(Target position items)
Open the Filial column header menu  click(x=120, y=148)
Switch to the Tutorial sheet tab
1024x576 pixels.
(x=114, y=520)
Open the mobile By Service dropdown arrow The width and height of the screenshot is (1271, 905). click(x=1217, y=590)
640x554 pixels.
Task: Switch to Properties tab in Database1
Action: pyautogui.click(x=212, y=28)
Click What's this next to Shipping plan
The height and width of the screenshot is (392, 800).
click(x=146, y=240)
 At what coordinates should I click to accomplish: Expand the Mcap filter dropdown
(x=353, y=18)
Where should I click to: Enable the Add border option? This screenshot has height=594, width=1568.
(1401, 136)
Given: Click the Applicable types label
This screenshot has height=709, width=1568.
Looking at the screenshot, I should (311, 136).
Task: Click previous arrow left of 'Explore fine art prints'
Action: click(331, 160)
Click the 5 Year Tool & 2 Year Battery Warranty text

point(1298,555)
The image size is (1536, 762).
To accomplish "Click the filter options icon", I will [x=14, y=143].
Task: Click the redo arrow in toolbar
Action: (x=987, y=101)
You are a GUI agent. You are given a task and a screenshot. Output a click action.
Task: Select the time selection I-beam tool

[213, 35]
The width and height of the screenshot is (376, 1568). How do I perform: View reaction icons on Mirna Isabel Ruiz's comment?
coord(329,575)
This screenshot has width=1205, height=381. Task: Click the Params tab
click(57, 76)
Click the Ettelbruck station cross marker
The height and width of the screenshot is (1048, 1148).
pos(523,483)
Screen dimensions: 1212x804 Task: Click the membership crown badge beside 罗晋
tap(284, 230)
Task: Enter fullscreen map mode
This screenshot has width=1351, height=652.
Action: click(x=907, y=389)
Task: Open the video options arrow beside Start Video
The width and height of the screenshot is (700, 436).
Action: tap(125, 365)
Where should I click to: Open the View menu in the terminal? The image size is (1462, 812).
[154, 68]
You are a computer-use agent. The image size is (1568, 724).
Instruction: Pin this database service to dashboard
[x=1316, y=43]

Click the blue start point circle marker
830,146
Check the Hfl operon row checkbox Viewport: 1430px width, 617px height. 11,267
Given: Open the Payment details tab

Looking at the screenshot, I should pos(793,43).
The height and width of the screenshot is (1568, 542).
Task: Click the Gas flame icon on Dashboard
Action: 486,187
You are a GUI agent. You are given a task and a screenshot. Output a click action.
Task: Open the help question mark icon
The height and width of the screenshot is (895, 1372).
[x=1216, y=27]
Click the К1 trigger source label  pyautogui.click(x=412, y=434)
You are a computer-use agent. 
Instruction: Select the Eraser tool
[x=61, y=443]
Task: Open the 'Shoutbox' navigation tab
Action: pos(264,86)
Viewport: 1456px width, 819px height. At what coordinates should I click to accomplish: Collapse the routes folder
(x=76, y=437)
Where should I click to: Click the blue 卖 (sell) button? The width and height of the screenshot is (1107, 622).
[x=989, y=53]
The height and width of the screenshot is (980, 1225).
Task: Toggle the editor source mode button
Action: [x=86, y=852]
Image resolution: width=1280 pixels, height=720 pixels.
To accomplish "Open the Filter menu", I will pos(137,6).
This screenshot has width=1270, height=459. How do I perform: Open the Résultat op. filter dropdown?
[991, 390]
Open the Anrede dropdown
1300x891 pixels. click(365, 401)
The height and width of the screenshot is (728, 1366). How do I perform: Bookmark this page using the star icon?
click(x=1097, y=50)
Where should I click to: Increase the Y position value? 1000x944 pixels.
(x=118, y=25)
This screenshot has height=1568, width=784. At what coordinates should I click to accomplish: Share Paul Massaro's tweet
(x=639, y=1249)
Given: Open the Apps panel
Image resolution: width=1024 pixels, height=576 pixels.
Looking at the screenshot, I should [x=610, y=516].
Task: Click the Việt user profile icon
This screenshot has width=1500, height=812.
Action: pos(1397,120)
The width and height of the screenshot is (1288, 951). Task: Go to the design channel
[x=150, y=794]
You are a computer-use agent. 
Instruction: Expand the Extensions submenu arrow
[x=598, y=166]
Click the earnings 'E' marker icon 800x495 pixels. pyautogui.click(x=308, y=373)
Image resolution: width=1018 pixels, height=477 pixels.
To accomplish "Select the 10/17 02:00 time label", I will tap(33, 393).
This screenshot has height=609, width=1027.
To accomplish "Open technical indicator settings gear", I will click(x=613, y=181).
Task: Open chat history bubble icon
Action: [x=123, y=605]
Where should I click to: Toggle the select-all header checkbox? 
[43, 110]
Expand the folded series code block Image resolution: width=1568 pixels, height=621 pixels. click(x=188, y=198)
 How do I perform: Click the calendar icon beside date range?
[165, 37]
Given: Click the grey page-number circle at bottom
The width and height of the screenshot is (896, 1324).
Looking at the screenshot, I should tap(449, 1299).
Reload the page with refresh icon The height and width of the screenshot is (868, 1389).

_Written request_. Write out all of the items above word for word, keeping every line in its original order.

_Solution to this task_.
Open the Filial column header menu  click(x=120, y=148)
Switch to the Tutorial sheet tab
1024x576 pixels.
(x=114, y=520)
Open the mobile By Service dropdown arrow The width and height of the screenshot is (1271, 905). click(x=1217, y=590)
640x554 pixels.
Task: Switch to Properties tab in Database1
Action: pyautogui.click(x=212, y=28)
Click What's this next to Shipping plan
The height and width of the screenshot is (392, 800).
click(x=146, y=240)
 At what coordinates should I click to accomplish: Expand the Mcap filter dropdown
(x=353, y=18)
Where should I click to: Enable the Add border option? This screenshot has height=594, width=1568.
(1401, 136)
Given: Click the Applicable types label
This screenshot has height=709, width=1568.
Looking at the screenshot, I should (311, 136).
Task: Click previous arrow left of 'Explore fine art prints'
Action: click(331, 160)
Click the 5 Year Tool & 2 Year Battery Warranty text

point(1298,555)
The image size is (1536, 762).
To accomplish "Click the filter options icon", I will [x=14, y=143].
Task: Click the redo arrow in toolbar
Action: (x=987, y=101)
You are a GUI agent. You are given a task and a screenshot. Output a click action.
Task: Select the time selection I-beam tool

[213, 35]
The width and height of the screenshot is (376, 1568). How do I perform: View reaction icons on Mirna Isabel Ruiz's comment?
coord(329,575)
This screenshot has width=1205, height=381. Task: Click the Params tab
click(57, 76)
Click the Ettelbruck station cross marker
The height and width of the screenshot is (1048, 1148).
pos(523,483)
Screen dimensions: 1212x804 Task: Click the membership crown badge beside 罗晋
tap(284, 230)
Task: Enter fullscreen map mode
This screenshot has width=1351, height=652.
Action: click(x=907, y=389)
Task: Open the video options arrow beside Start Video
The width and height of the screenshot is (700, 436).
Action: tap(125, 365)
Where should I click to: Open the View menu in the terminal? The image size is (1462, 812).
[154, 68]
You are a computer-use agent. The image size is (1568, 724).
Instruction: Pin this database service to dashboard
[x=1316, y=43]

Click the blue start point circle marker
830,146
Check the Hfl operon row checkbox Viewport: 1430px width, 617px height. 11,267
Given: Open the Payment details tab

Looking at the screenshot, I should pos(793,43).
The height and width of the screenshot is (1568, 542).
Task: Click the Gas flame icon on Dashboard
Action: 486,187
You are a GUI agent. You are given a task and a screenshot. Output a click action.
Task: Open the help question mark icon
The height and width of the screenshot is (895, 1372).
[x=1216, y=27]
Click the К1 trigger source label  pyautogui.click(x=412, y=434)
You are a computer-use agent. 
Instruction: Select the Eraser tool
[x=61, y=443]
Task: Open the 'Shoutbox' navigation tab
Action: pos(264,86)
Viewport: 1456px width, 819px height. At what coordinates should I click to accomplish: Collapse the routes folder
(x=76, y=437)
Where should I click to: Click the blue 卖 (sell) button? The width and height of the screenshot is (1107, 622).
[x=989, y=53]
The height and width of the screenshot is (980, 1225).
Task: Toggle the editor source mode button
Action: [x=86, y=852]
Image resolution: width=1280 pixels, height=720 pixels.
To accomplish "Open the Filter menu", I will pos(137,6).
This screenshot has width=1270, height=459. How do I perform: Open the Résultat op. filter dropdown?
[991, 390]
Open the Anrede dropdown
1300x891 pixels. click(365, 401)
The height and width of the screenshot is (728, 1366). How do I perform: Bookmark this page using the star icon?
click(x=1097, y=50)
Where should I click to: Increase the Y position value? 1000x944 pixels.
(x=118, y=25)
This screenshot has height=1568, width=784. At what coordinates should I click to accomplish: Share Paul Massaro's tweet
(x=639, y=1249)
Given: Open the Apps panel
Image resolution: width=1024 pixels, height=576 pixels.
Looking at the screenshot, I should [x=610, y=516].
Task: Click the Việt user profile icon
This screenshot has width=1500, height=812.
Action: pos(1397,120)
The width and height of the screenshot is (1288, 951). Task: Go to the design channel
[x=150, y=794]
You are a computer-use agent. 
Instruction: Expand the Extensions submenu arrow
[x=598, y=166]
Click the earnings 'E' marker icon 800x495 pixels. pyautogui.click(x=308, y=373)
Image resolution: width=1018 pixels, height=477 pixels.
To accomplish "Select the 10/17 02:00 time label", I will tap(33, 393).
This screenshot has height=609, width=1027.
To accomplish "Open technical indicator settings gear", I will click(x=613, y=181).
Task: Open chat history bubble icon
Action: [x=123, y=605]
Where should I click to: Toggle the select-all header checkbox? 
[43, 110]
Expand the folded series code block Image resolution: width=1568 pixels, height=621 pixels. click(x=188, y=198)
 How do I perform: Click the calendar icon beside date range?
[165, 37]
Given: Click the grey page-number circle at bottom
The width and height of the screenshot is (896, 1324).
Looking at the screenshot, I should tap(449, 1299).
Reload the page with refresh icon The height and width of the screenshot is (868, 1389).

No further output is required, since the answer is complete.